From the FDA Drug Label
At least 90 percent of the following bacteria exhibit an in vitro minimum inhibitory concentration (MIC) less than or equal to the susceptible breakpoint for cefepime. ... Gram-positive bacteria ... NOTE: Most isolates of enterococci, e.g., Enterococcus faecalis, and methicillin-resistant staphylococci are resistant to cefepime.
Table 5: Acceptable Quality Control Ranges for Cefepime QC StrainMinimum InhibitoryConcentrations(mcg/mL)Disk Diffusion(zone diameters in mm) ... Staphylococcus aureus ATCC 29213 1 to 4 -
Staphylococcus aureus ATCC 25923 - 23 to 29
The FDA drug label does not provide sufficient direct information to confirm that Maxipime (Cefepime) covers Staphylococcus aureus. Although it mentions Staphylococcus aureus in the context of quality control ranges, it notes that most isolates of methicillin-resistant staphylococci are resistant to cefepime, and it does not explicitly state that cefepime is effective against Staphylococcus aureus in the clinical infections context 1.
From the Research
Maxipime (cefepime) does cover many strains of Staphylococcus aureus, particularly methicillin-sensitive Staphylococcus aureus (MSSA). Cefepime is a fourth-generation cephalosporin antibiotic that has good activity against many gram-positive bacteria, including MSSA, as well as excellent coverage of gram-negative organisms. However, it's essential to note that Maxpime is not effective against methicillin-resistant Staphylococcus aureus (MRSA), which requires different antimicrobial agents such as vancomycin, linezolid, or daptomycin 2. When treating a suspected or confirmed staph infection, it's crucial to know the susceptibility pattern of the specific strain, as resistance patterns can vary. If MRSA is a concern or has been identified, Maxpime would not be an appropriate choice for therapy.

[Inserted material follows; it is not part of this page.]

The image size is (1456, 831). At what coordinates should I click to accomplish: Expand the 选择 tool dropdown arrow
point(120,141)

Typical dosing of cefepime for serious infections is 1-2 grams every 8-12 hours intravenously, adjusted based on renal function, with duration depending on the site and severity of infection.
Some key points to consider:
- Cefepime has been shown to be effective against MSSA in various studies, including a study published in 1993 that demonstrated its efficacy in a rat model of endocarditis caused by a methicillin-susceptible strain of S. aureus 3.

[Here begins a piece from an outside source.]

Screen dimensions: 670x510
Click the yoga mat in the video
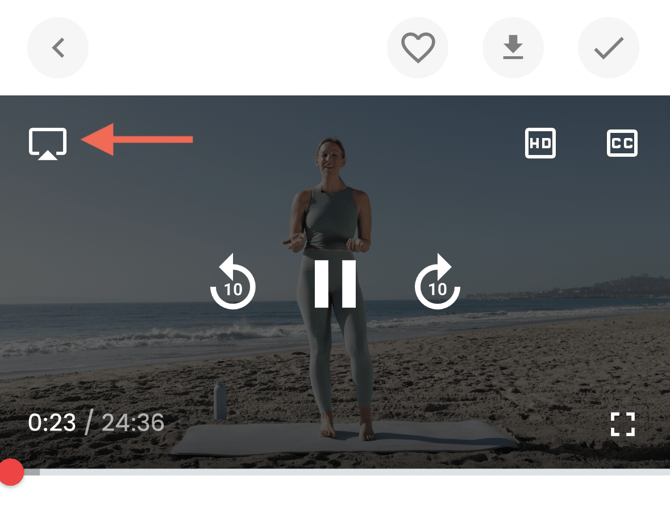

- The combination of cefepime with other antimicrobials, such as aminoglycosides, has been shown to have an enhanced effect against MRSA in some studies 2.
- Cefepime is generally well tolerated, with a tolerability profile similar to that of other parenteral cephalosporins, and adverse events are primarily gastrointestinal in nature 4, 5.

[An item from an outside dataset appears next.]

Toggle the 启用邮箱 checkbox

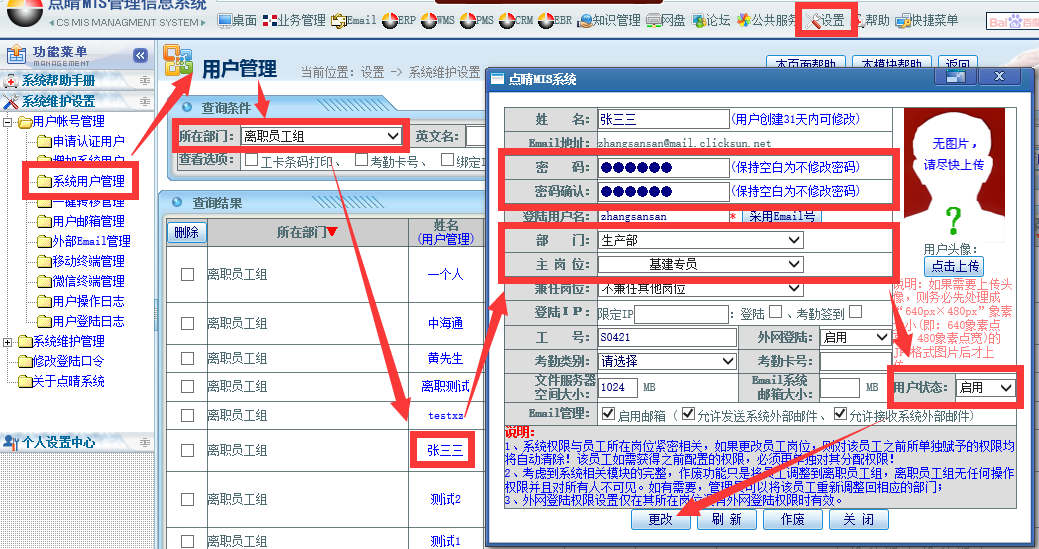tap(608, 413)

In terms of morbidity, mortality, and quality of life, the use of cefepime as a treatment option for MSSA infections can lead to improved outcomes, including reduced morbidity and mortality, and improved quality of life for patients. However, it's essential to use cefepime judiciously and in accordance with local resistance patterns and susceptibility testing to minimize the risk of resistance development and ensure optimal treatment outcomes. The most recent and highest quality study available, published in 2005, suggests that cefepime in combination with other antimicrobials may be a viable treatment option for MRSA infections, but further studies are needed to confirm these findings 2.